Análisis

Puntos de zona media-baja de la tabla con las cifras de visitante

Puntos de zona media-baja de la tabla con las cifras de visitante

Si solo se contaran los números como forastero el Granada sería décimo tercero, muy lejos de los dos primeros puestos

Camilo Álvarez
CAMILO ÁLVAREZGRANADA

Todos los que conocen la categoría coinciden en que los objetivos se consiguen sustentados en los resultados como local. Hacer de tu estadio un lugar inexpugnable se antoja fundamental. El primer paso, salvo alguna excepción, se está dando con contundencia. Pero cuando el proyecto es ambicioso y de lo que se habla es de ascenso directo solo con lo de casa no basta. Hay que aportar cosecha en tierras lejanas. En este punto el Granada se ha estancado preocupantemente y los dos primeros puestos de la tabla comienzan a verse lejos e inaccesibles.

El plan de acción apuntaba alto y el presupuesto para llevarlo a cabo también. Se confeccionó una plantilla de garantías, o eso parecía, y se la entregó a un entrenador con extenso bagaje en Segunda para llevarlo al éxito. Por el momento el Granada no solo no marca las diferencias sino que se ve obligado a subsistir en una zona inestable, con continuas entradas y salidas de los seis primeros puestos pero lejos de la zona que realmente le interesa. Su fugaz paso por el liderato ni se recuerda. La alegría de las victorias locales apenas dura una semana, lo que tarda en volver a estrellarse lejos de casa.

En la undécima jornada venció al Numancia en Los Pajaritos (1-3), un golpe encima de la mesa que hizo pensar a todos que esta máquina funcionaría como un reloj suizo hasta el final. Aquello ocurrió el 21 de octubre. Desde entonces algún meritorio empate como el que logró en Pamplona y muchos sinsabores.

Eso le lleva a ocupar el puesto décimo tercero de la clasificación si solo se tienen en cuenta los números como visitante. Ninguno de los rivales directos que le preceden en la tabla está por detrás en esa lista. Y sí tiene por delante a muchos equipos que están por debajo en la clasificación general. Números que arrojan un balance preocupante con la segunda vuelta ya en marcha.

Explicar esto es complicado porque el Granada ha merecido algo más en muchos de esos encuentros. Pero cuando el mal se extiende en el tiempo alguna causa interna debe haber. El discurso de puertas para afuera es conformista. Oltra y los jugadores insisten en que no merecieron muchos de los resultados obtenidos. Pocos asumen la culpa o la responsabilidad.

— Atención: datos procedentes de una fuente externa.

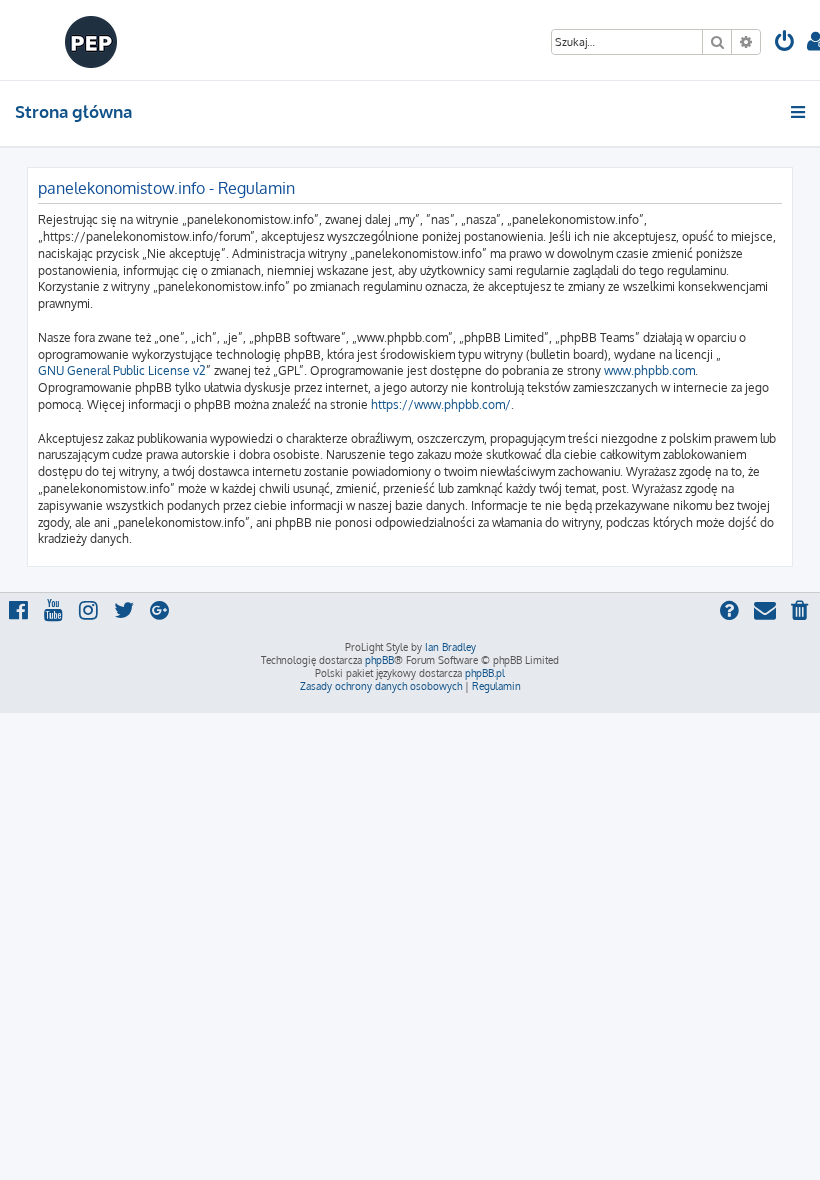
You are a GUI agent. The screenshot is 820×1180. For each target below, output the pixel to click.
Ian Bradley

Que el conjunto rojiblanco se fuera ayer del Miniestadi con un solo disparo entre los tres palos es un punto de partida para empezar a entender lo que está ocurriendo. Muchas llegadas pero sin un plan específico. Balones al área sin más. Frente al Zaragoza el Granada elaboró una perfecta acción de equipo que acabó con el gol de Álex Martínez. Eso ocurre muy poco a domicilio.

Tampoco en el otro área se está mostrando contundente. El Barcelona B anotó el primer gol en un buen disparo de Aleñá propiciado por una presión tímida y sin convicción de Machís, que sigue sin encontrarse tras superar la lesión muscular. El segundo gol viene en un córner. De nuevo a balón parado. Uno más.

Viendo las estadísticas finales se demostró que tener más posesión sin intención, sin instinto depredador, sirve para encajar tres goles. Si no amenazas el rival se crece. El Granada a domicilio no mete miedo. No impone ni arriba ni abajo. La parroquia empieza a impacientarse. Con lo visto no basta.